Design of Earth-abundant and Robust Water Splitting Electrocatalysts with Autocatalytic Feedback Mechanisms

2021 Fiscal Year Final Research Report

• Project/Area Number: 20K15388
• Research Category: Grant-in-Aid for Early-Career Scientists
• Allocation Type: Multi-year Fund
• Review Section: Basic Section 36020:Energy-related chemistry
• Research Institution: Institute of Physical and Chemical Research
• Principal Investigator: Li ailong 国立研究開発法人理化学研究所, 環境資源科学研究センター, 特別研究員 (30854682)
• Project Period (FY): 2020-04-01 – 2022-03-31
• Keywords: Electrocatalysts / Redox / Hydrogen

Outline of Final Research Achievements

I discovered how the bottom-up assembly of Mn-redox reactions can realize catalytic systems which are resistant to environmental fluctuations. Mn has a wide range of oxidation states ranging from 2+ to 7+, including incrementally change the oxidation state, as well as charge comproportionation and disproportionation reactions, which connect discrete redox states of Mn species. The main catalytic cycle of water oxidation on Mn oxides is the sequential redox cycle of 2+, 3+, and 4+, which proceeds when a positive potential is applied. However, when the potential is too positive, dissolution of Mn oxide in the form of Mn7+ occurs.

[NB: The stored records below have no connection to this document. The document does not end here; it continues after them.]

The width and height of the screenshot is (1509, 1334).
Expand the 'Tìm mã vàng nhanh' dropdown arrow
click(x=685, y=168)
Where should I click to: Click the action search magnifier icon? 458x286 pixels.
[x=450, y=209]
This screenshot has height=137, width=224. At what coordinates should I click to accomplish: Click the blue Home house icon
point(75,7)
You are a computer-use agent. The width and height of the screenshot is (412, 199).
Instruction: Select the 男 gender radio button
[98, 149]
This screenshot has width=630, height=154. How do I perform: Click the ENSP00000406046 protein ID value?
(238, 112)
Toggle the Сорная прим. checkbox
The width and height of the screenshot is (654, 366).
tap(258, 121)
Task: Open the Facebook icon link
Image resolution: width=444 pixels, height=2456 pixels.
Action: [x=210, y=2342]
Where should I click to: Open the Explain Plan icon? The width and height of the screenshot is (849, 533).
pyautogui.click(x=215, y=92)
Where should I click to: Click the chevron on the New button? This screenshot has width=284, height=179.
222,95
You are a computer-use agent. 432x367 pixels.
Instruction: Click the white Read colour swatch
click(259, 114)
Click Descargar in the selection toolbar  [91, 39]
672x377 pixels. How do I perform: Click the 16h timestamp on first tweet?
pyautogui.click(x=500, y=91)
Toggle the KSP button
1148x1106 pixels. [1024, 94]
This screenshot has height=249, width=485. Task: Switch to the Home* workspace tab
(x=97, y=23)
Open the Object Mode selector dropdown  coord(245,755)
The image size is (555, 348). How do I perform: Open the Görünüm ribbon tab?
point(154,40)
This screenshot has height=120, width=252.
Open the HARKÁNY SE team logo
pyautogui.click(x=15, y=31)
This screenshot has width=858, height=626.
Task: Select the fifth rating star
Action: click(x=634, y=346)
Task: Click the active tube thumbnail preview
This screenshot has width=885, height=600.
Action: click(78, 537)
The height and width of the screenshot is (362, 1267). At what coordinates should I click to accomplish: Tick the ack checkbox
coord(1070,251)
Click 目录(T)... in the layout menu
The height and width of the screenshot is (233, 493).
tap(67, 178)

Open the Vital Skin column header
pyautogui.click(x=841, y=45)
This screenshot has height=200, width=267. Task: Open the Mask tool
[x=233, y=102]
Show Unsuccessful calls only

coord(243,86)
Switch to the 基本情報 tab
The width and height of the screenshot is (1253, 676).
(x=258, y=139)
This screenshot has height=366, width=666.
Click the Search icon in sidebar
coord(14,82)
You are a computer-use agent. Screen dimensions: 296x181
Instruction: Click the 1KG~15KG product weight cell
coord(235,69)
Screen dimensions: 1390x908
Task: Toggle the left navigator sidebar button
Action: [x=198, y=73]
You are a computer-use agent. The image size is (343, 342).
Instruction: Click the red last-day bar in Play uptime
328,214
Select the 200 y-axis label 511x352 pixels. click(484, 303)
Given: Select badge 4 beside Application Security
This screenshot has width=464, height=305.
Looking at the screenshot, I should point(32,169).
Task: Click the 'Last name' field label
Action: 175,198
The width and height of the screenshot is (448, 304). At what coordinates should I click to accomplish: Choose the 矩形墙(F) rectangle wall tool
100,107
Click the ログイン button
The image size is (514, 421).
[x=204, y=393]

The Guyard reaction is a charge comproportionation reaction promoted by phosphoric acid, which recombines Mn2+ and Mn7+ to form Mn3+. The newly formed Mn species with valence states below 7+ might be re-engaged in the OER redox cycles, and thus contribute to the stability of the catalyst.

Free Research Field

Chemistry

Academic Significance and Societal Importance of the Research Achievements

開発したシステムは、太陽電池や風力発電による再生可能な電力を水素、アモルファス、炭化水素などの化学エネルギーに変換するための水電解槽に不可欠な水の酸化を行うことができます。水酸化の酸化環境は最先端のレアメタル触媒をも腐食させ、太陽光や風力エネルギーの断続性により変動する運転電圧のわずかな変化が腐食の動態を著しく悪化させるため、水酸化の酸化還元力を高めることが重要です。しかし、たった1つの酸化還元反応の導入で触媒の寿命が大きく変化することから、触媒研究におけるネットワーク設計の重要性が明らかになりました。